Dataset items
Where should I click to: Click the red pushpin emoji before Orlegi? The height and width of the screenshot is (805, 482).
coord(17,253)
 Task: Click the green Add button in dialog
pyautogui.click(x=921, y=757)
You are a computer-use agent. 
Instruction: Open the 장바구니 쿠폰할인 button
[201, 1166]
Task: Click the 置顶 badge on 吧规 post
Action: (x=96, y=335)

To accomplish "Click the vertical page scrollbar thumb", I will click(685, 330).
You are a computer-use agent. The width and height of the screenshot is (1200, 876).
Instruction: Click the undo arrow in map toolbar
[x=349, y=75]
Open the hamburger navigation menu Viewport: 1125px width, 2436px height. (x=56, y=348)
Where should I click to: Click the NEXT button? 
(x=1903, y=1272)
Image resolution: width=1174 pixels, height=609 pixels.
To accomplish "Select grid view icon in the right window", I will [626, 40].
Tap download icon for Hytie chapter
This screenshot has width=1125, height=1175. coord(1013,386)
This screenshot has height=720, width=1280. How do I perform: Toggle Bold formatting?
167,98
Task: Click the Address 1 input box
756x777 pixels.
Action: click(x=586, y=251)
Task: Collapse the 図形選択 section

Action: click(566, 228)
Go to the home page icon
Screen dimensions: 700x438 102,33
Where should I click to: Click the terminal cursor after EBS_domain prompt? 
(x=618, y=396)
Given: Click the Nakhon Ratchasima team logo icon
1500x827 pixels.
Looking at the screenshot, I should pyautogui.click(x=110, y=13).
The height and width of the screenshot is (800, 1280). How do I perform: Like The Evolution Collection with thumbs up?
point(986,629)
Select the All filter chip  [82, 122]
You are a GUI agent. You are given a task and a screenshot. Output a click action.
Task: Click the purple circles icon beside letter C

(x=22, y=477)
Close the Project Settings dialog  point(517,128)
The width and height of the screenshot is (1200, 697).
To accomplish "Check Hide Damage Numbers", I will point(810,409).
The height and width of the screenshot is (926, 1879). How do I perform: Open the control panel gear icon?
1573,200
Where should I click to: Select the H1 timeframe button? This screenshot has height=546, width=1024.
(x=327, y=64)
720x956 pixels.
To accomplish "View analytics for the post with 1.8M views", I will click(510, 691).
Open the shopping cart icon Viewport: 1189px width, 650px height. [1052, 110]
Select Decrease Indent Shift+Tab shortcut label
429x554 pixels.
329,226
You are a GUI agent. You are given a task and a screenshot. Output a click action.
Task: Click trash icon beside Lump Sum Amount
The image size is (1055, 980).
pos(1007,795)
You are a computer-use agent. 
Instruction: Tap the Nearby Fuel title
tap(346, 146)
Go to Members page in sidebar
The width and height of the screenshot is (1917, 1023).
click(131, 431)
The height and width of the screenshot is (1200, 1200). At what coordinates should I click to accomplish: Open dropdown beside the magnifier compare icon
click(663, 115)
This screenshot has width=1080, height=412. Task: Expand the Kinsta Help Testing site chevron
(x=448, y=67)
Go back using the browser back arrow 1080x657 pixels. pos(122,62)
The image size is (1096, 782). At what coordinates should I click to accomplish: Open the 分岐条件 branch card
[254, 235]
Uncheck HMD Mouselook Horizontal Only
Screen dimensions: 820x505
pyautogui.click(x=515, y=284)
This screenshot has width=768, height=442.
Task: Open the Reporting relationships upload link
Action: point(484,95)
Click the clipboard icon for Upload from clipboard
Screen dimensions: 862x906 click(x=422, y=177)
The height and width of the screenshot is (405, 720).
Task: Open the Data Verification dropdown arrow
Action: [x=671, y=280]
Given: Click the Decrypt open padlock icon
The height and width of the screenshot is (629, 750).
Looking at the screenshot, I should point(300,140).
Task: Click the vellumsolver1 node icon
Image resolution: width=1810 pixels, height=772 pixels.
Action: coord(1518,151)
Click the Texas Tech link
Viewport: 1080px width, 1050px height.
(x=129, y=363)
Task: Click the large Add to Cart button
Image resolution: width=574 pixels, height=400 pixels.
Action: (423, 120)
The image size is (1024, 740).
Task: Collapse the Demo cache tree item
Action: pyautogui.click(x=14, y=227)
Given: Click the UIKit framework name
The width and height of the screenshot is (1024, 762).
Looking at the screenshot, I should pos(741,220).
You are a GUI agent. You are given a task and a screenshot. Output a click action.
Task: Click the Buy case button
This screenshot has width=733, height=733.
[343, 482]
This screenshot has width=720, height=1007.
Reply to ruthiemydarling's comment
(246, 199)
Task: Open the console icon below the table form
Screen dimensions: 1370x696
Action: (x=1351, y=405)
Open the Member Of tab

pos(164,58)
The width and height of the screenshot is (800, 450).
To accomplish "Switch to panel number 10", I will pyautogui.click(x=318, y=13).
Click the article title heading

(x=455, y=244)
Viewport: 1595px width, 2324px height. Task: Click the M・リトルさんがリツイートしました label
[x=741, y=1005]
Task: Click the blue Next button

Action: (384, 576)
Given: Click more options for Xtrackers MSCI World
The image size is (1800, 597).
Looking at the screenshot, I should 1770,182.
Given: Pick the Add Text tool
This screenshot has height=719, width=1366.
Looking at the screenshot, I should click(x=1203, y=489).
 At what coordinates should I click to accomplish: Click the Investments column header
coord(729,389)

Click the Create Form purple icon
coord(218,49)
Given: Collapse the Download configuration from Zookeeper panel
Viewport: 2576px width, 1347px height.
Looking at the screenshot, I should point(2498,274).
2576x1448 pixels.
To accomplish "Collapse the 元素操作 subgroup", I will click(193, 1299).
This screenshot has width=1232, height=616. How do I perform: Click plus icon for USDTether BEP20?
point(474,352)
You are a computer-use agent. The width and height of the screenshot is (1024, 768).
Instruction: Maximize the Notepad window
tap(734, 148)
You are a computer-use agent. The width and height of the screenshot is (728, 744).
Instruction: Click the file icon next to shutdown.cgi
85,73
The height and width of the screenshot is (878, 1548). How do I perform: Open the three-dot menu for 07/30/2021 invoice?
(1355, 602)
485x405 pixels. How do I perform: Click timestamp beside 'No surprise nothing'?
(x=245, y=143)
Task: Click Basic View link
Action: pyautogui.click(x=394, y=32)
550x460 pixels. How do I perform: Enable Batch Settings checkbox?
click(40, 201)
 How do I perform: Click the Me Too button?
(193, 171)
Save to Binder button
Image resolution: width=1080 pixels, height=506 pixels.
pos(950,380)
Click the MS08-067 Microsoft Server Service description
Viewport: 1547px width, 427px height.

Task:
Based on the records above, count the lines in which "will" occurs and provide only the number.

Solved exercise:
6